A partir de entonces, las primeras
planas nacionales se han visto obligadas a regatearle espacio tanto a los
escándalos de espionaje del gobierno de Obama como al retorcido culebrón de las
reformas peñanietistas, para hablar de Michoacán. Me pregunto debajo de qué
maceta habrán ido a esconder su dura cara los empresarios que encabezaron la
solicitud aquella. Tal vez hayan considerado denunciar una conjura del
periodismo nacional en contra del incomprendido y distorsionado edén que
habitamos. O tal vez hayan supuesto que la mera autoproclama de sus buenas
intenciones basta para garantizarle analgésicos de olvido a cada uno de sus
intencionados e impunes deslices.
Pero ni la escalada de violencia
oficialmente reportada, ni el cotidiano saldo de daños que los ciudadanos de a
pie nos resignamos a compartir de boca en boca ante su inexistencia mediática
dan para ironías. El texto, trompicado, confuso, vociferante, pura rabia y
estupor, quedó por ahí, en algún archivo de la computadora. Enmudecido de desmesura.

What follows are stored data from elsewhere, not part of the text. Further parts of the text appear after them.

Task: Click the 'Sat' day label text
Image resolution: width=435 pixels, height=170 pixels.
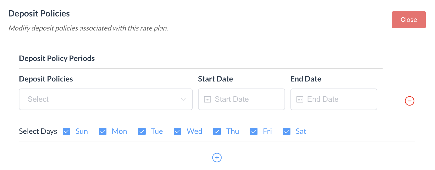Action: pyautogui.click(x=301, y=131)
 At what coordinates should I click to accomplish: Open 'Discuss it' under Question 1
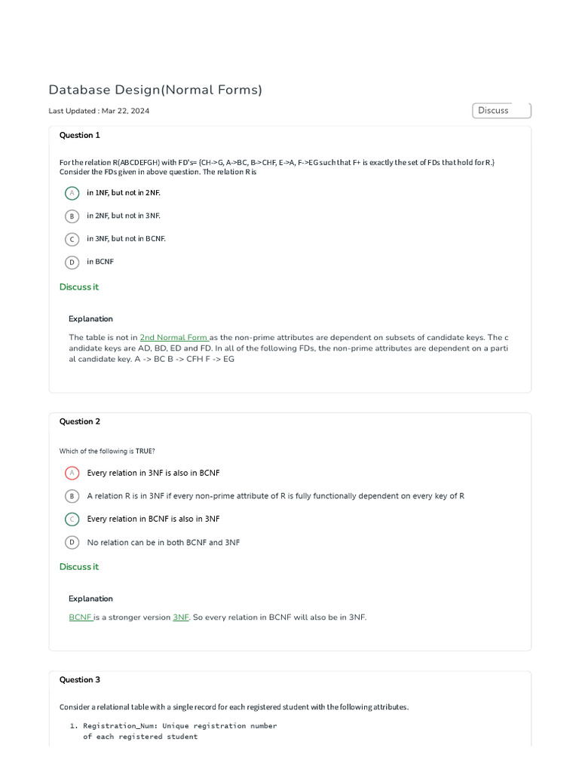79,287
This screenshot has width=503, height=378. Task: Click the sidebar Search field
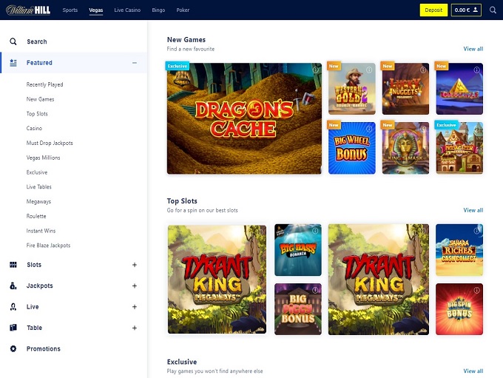click(x=37, y=42)
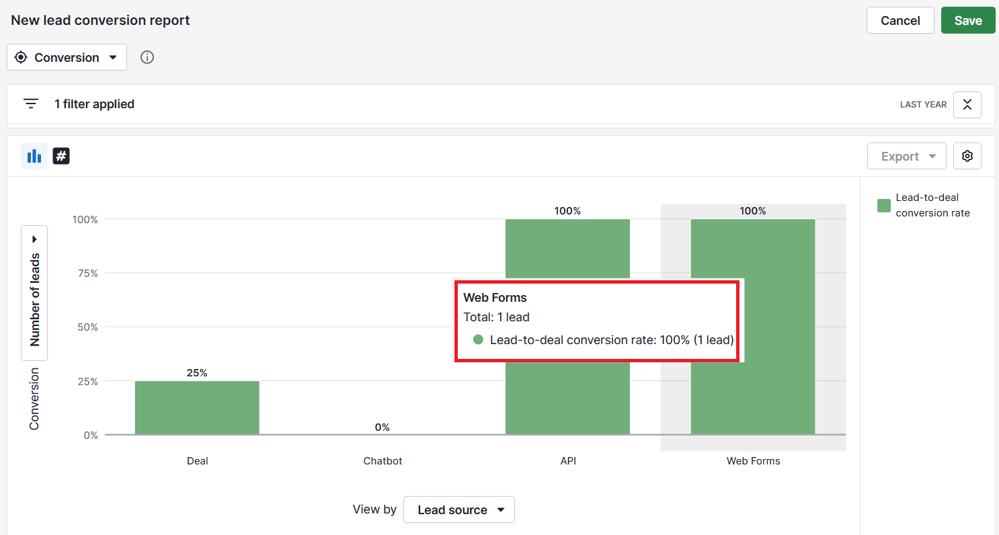
Task: Click the green legend color swatch
Action: coord(883,205)
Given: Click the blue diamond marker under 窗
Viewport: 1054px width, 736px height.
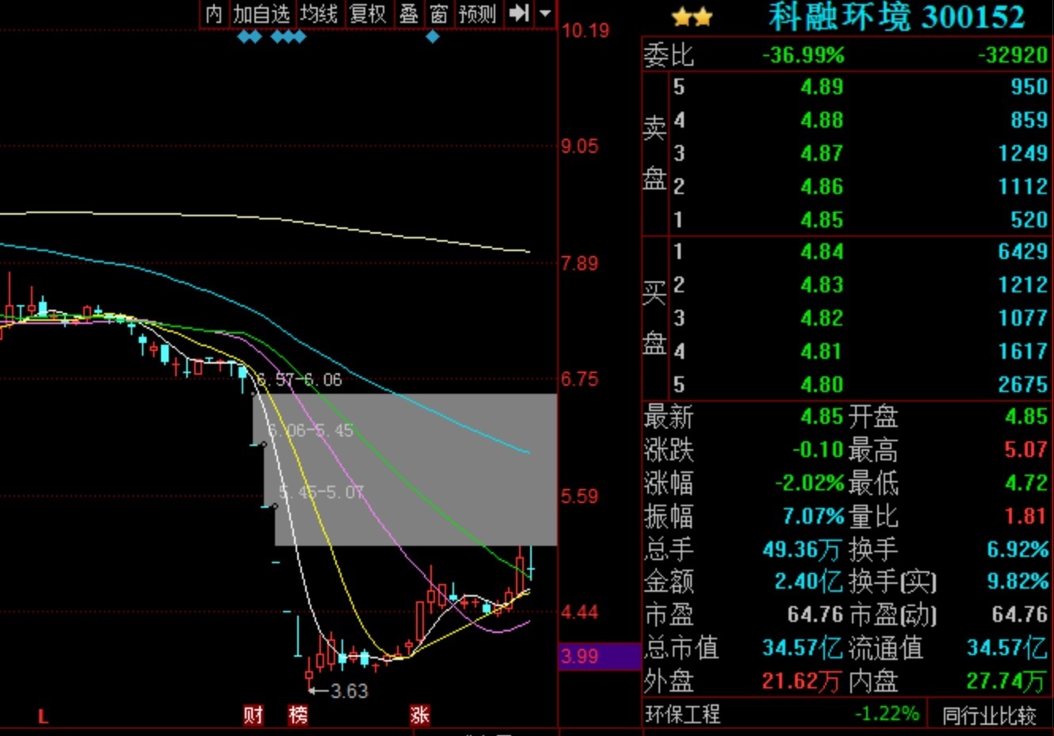Looking at the screenshot, I should tap(433, 36).
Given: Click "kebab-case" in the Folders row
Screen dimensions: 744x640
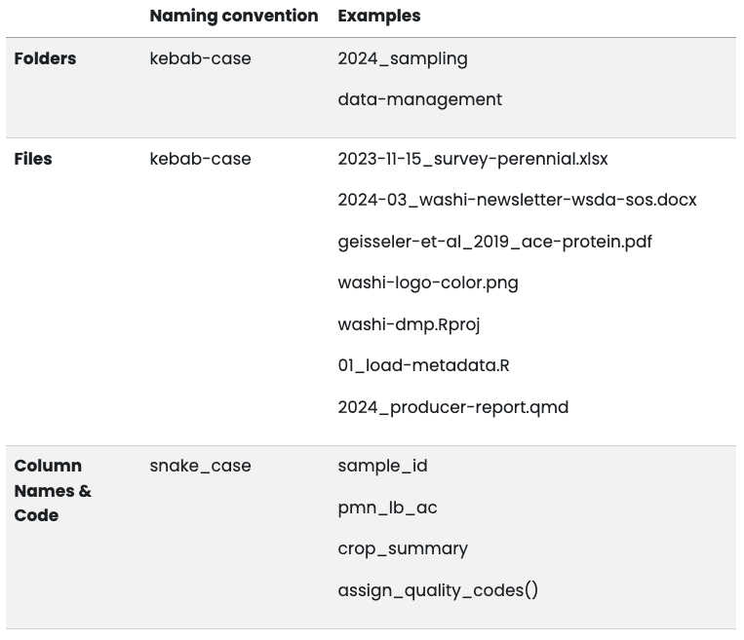Looking at the screenshot, I should 200,58.
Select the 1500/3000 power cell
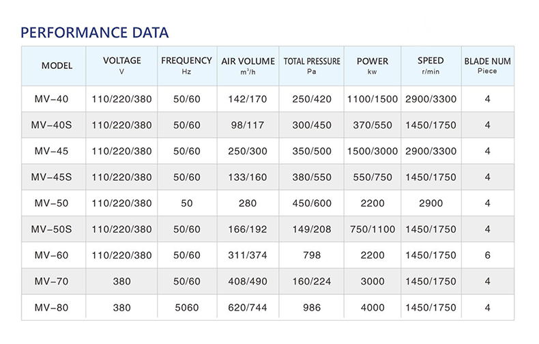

Me asusta que la excepción pueda
arraigarse norma. El fantasma más natural y más indeseable ante el oprobio se
llama silencio. Y se apellida resignación.

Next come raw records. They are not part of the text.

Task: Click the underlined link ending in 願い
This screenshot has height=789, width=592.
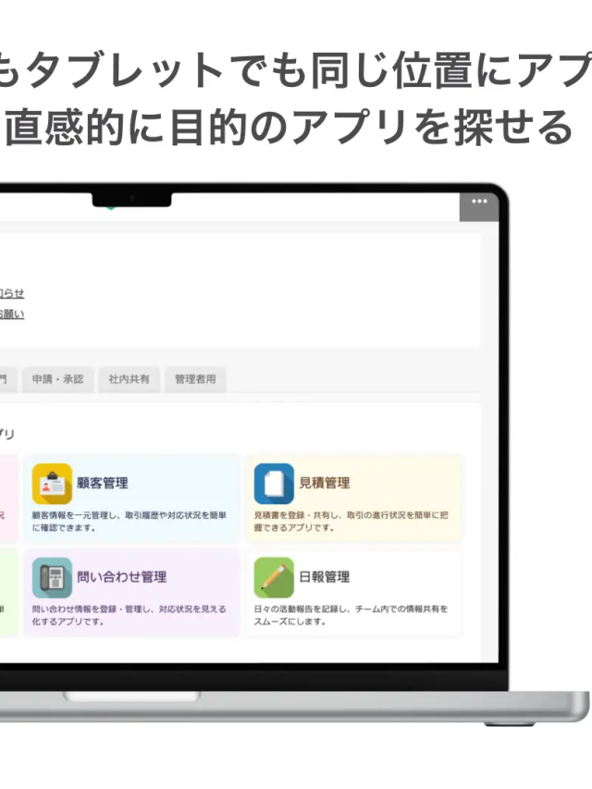Action: tap(11, 314)
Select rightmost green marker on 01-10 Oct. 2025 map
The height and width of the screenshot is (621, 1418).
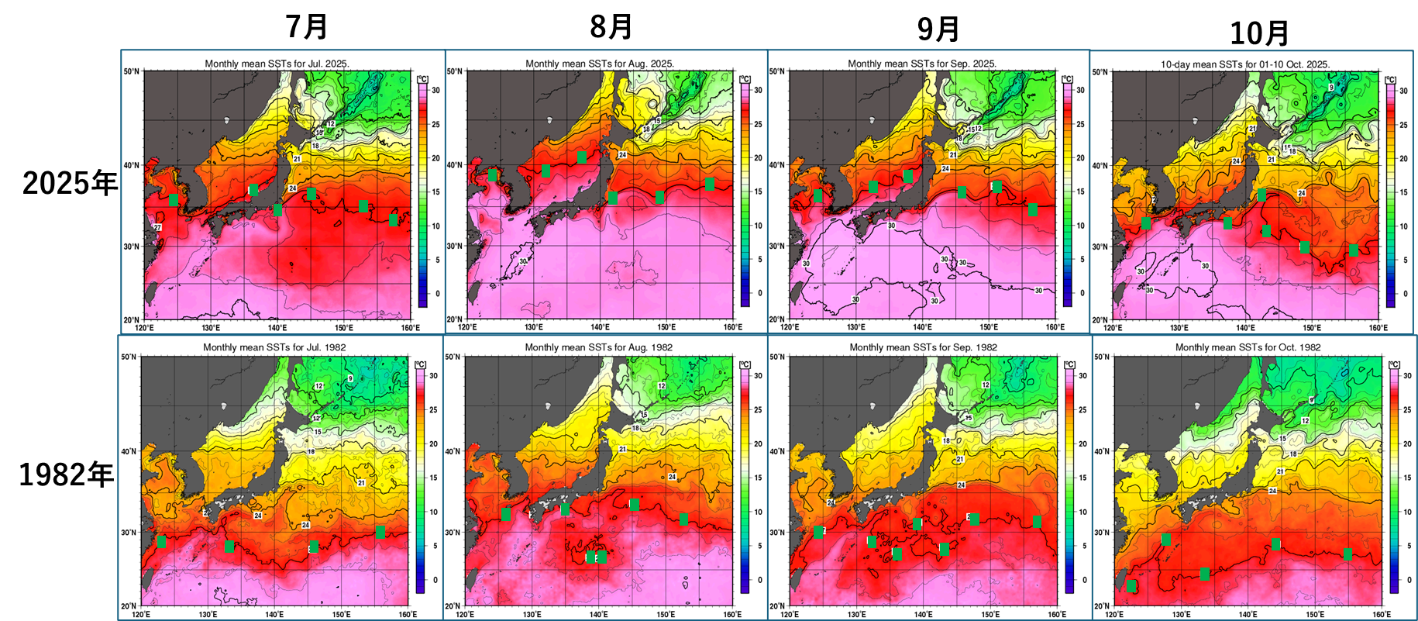pyautogui.click(x=1354, y=250)
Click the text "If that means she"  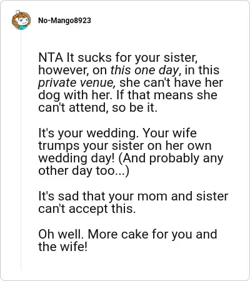click(x=167, y=95)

Hace meses comencé a escribir un
texto sobre El llanero solitario.
Estaban por estrenar la película estelarizada por Johnny Depp, y a mí su
pretexto me arracimaba los recuerdos con peculiar nitidez, en suave oleadas
como de brisa. Las historietas serie
Avestruz de Editorial Novaro. Los expendios de revistas de segunda mano en la
colonia Guerrero, de la mano de mi padrino o de mi abuela. Una cocina con alto
techo de vigones, y paredes apenas recubiertas por una combada cáscara de
pintura. Yo allá al fondo, ante la mesa infinita, a veces sobre un huacal y a
veces sobre un banco de madera y hierro, bebiendo café con leche en un pocillo
de peltre mientras espero la llegada de mis padres, que traen para mí como maná
de los ensueños una nueva aventura del jinete enmascarado.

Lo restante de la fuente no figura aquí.